Von der Ständigen Impfkommission gibt es ja noch keine generelle Empfehlung, was meiner Ansicht aufgrund der aktuellen ungenügenden Datenlage auch richtig ist. Sobald es aber mehr Daten und auch genügend Impfstoff gibt, sollte aber zumindest ein Teil der Kinder geimpft werden. Es hilft schon enorm, wenn ein Drittel der Kinder in einer Schule geimpft sind. Dazu wieder ein Rechenbeispiel: Bei neun Kindern gibt es insgesamt 36 Kontaktmöglichkeiten dieser Kinder untereinander. Impfe ich drei von diesen Kindern, sind es nur noch 15 Kontaktmöglichkeiten von möglicherweise infizierten Kindern untereinander. Das macht also schon einen riesigen Unterschied.

Wie wahrscheinlich ist es, dass sich in irgendwo auf der Erde immer neue Mutationen des Virus bilden? Und sind dann diese Epsilon-, Zeta- oder Eta-Varianten dann immer noch ein wenig infektiöser und gefährlicher als die vorangegangenen Spielarten?Es werden definitiv weitere Mutanten entstehen, aber was als positive Nachricht mitgenommen werden kann: Sars-CoV-2 hat ein ziemlich großes Genom.

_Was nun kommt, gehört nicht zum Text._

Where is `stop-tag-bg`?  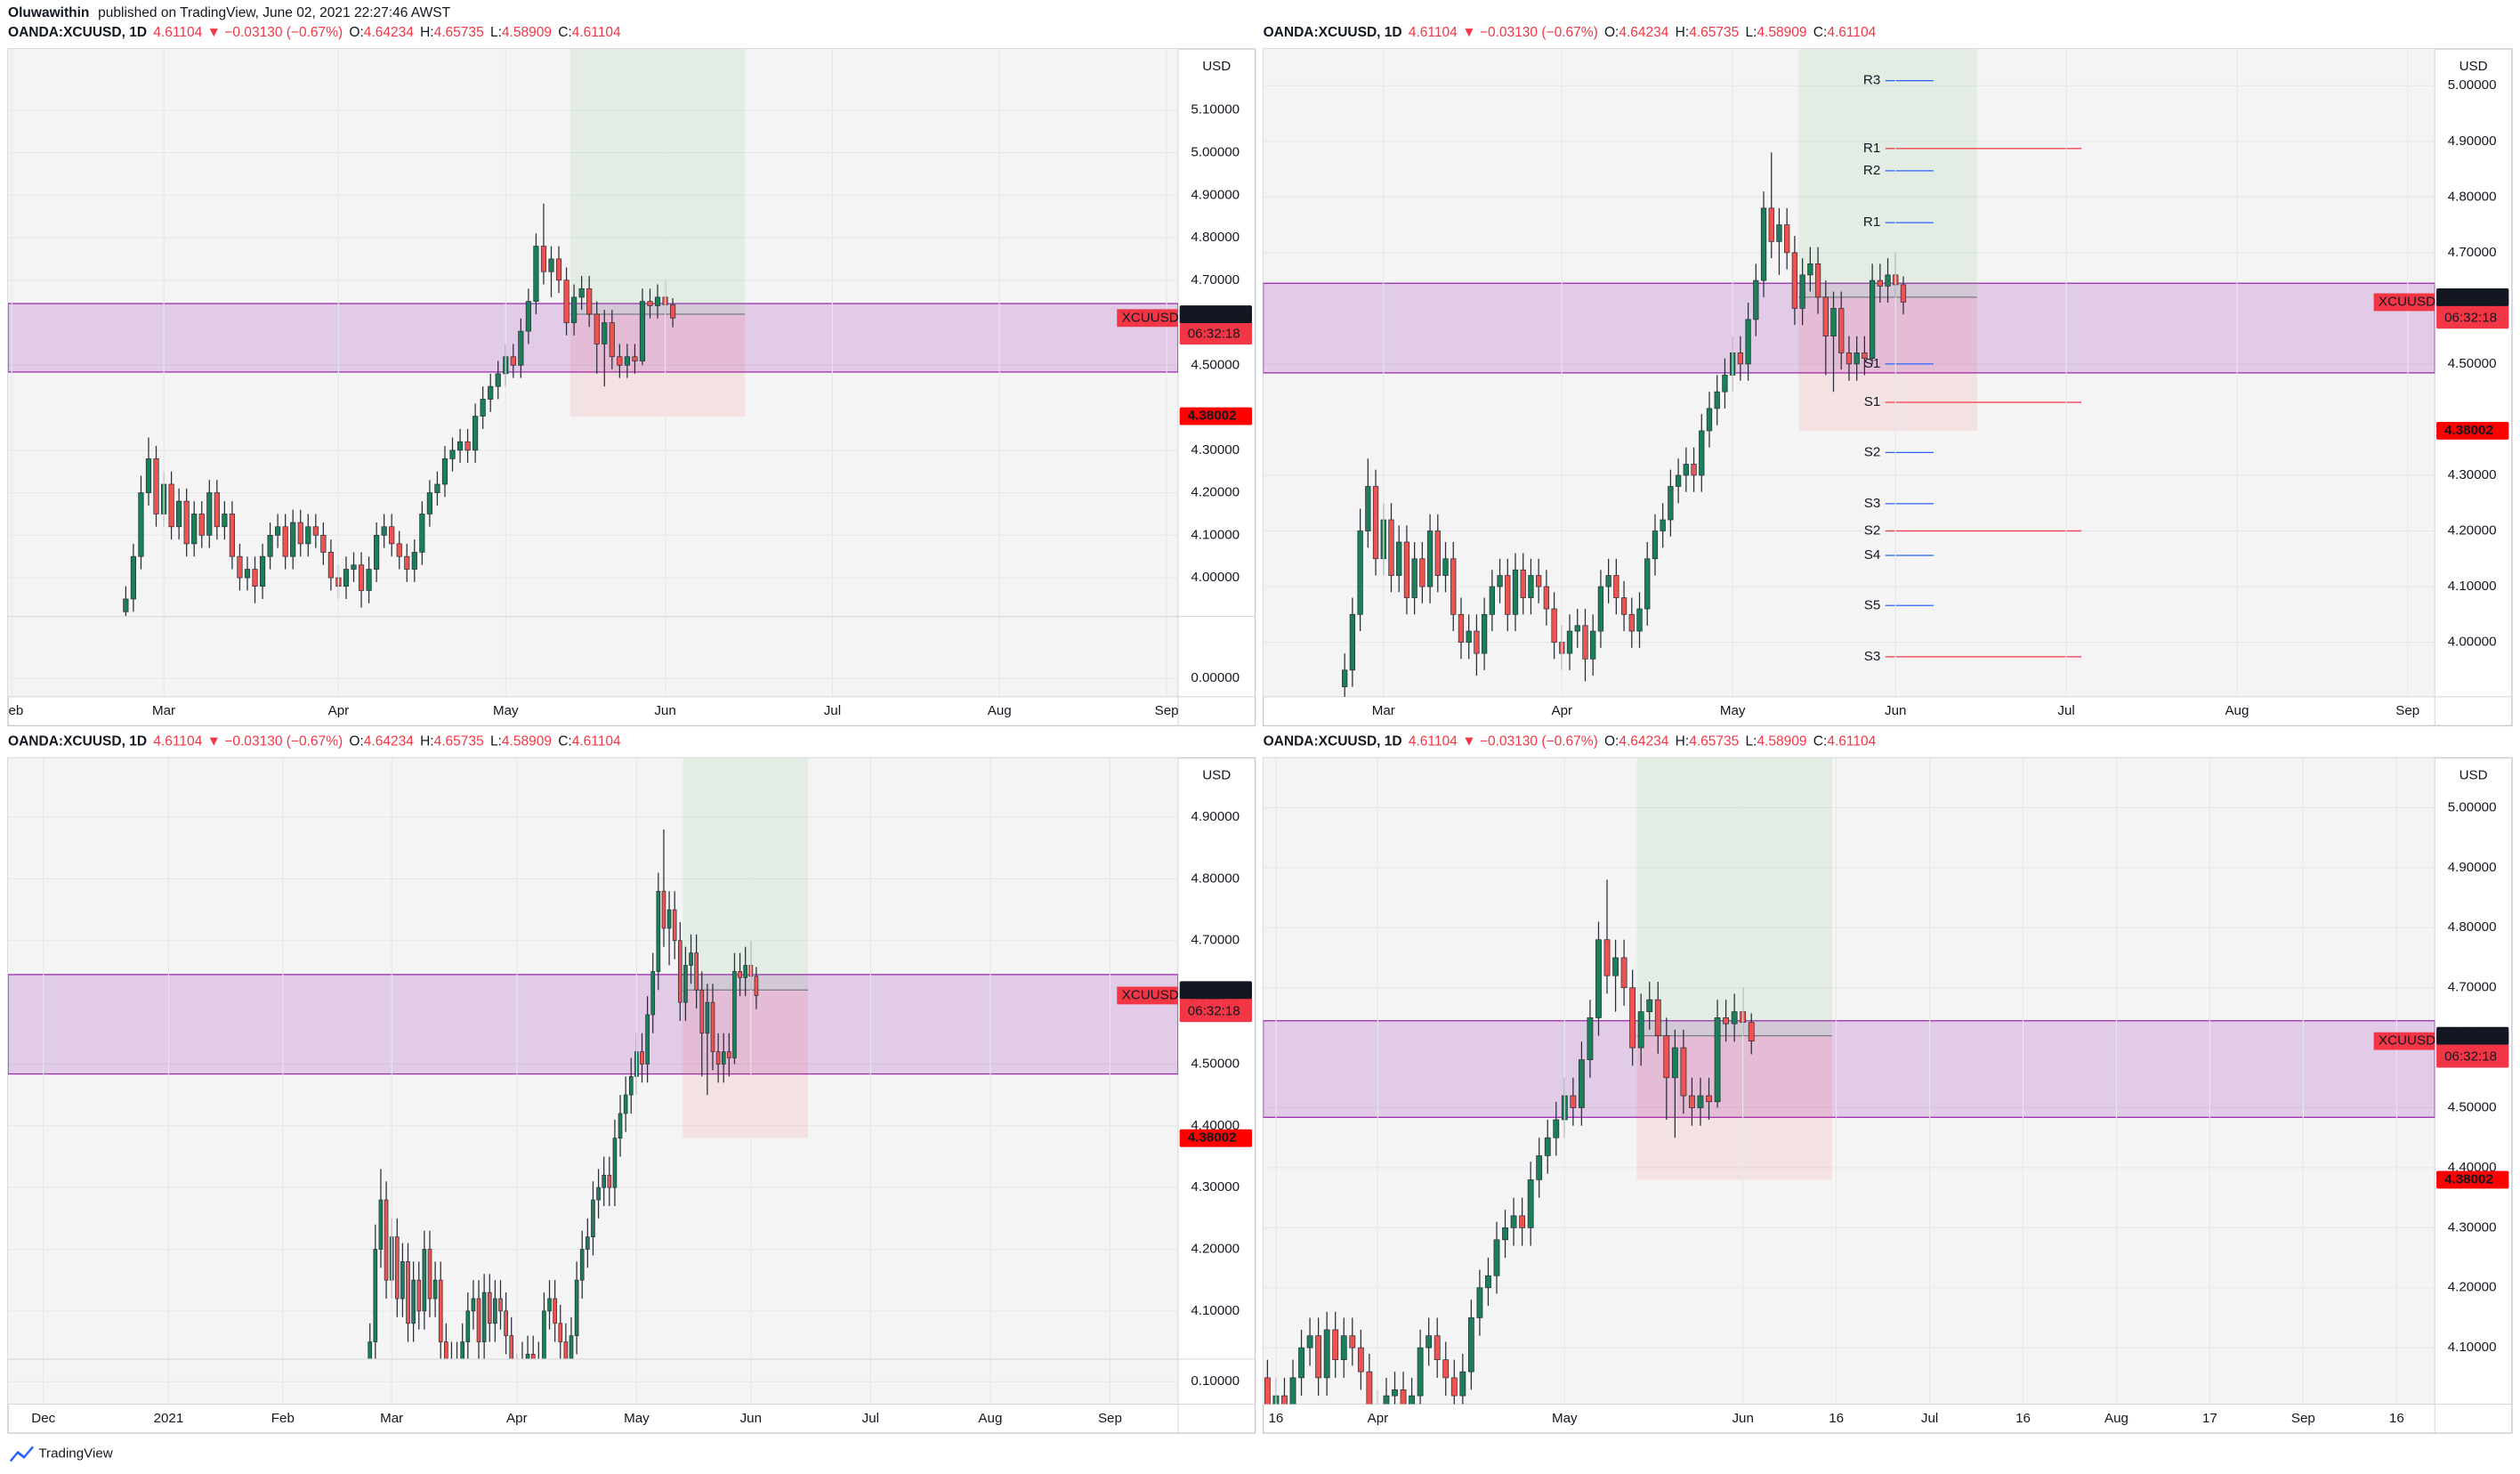
stop-tag-bg is located at coordinates (1215, 1138).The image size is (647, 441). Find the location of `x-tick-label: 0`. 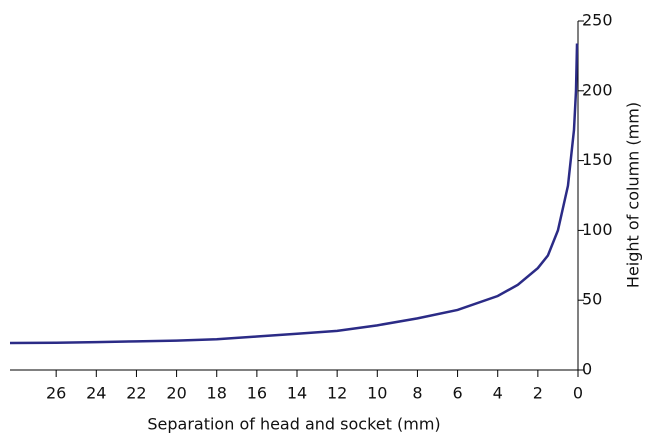

x-tick-label: 0 is located at coordinates (578, 394).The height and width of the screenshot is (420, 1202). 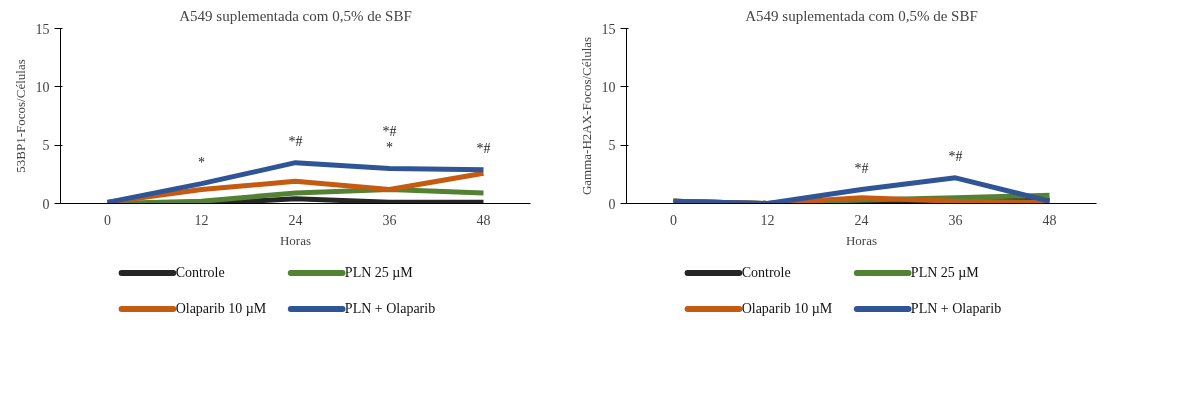 What do you see at coordinates (20, 116) in the screenshot?
I see `y-axis-title: 53BP1-Focos/Células` at bounding box center [20, 116].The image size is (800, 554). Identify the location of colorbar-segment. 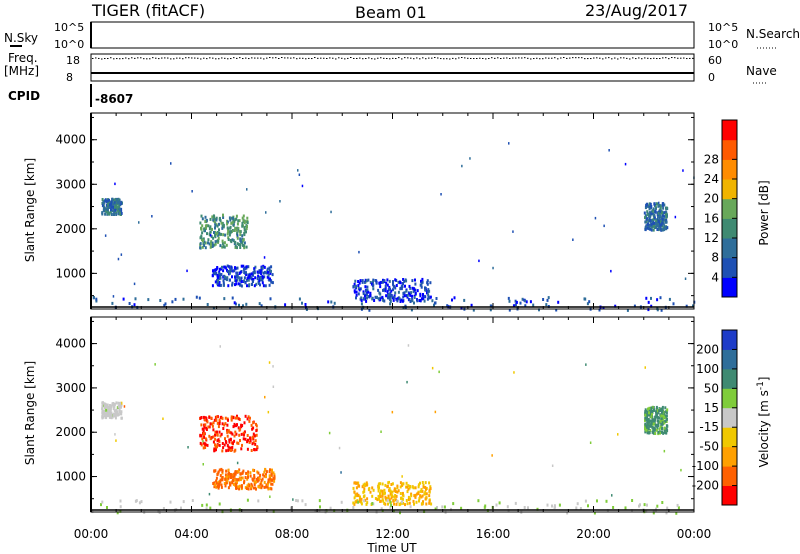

Das Virus muss also auf sein eigenes Genom aufpassen. Die aktuellen Varianten entwickeln schon jetzt häufig die gleichen Veränderungen an den gleichen Stellen. Das heißt, der Raum für Mutationen, die für diesen Erreger von Vorteil sind, ist beschränkt. Ich bin daher zuversichtlich, dass die aktuellen Impfstoffe nach voraussichtlich einer weiteren Auffrischung nach zwölf Monaten langfristig und sehr gut wirken werden.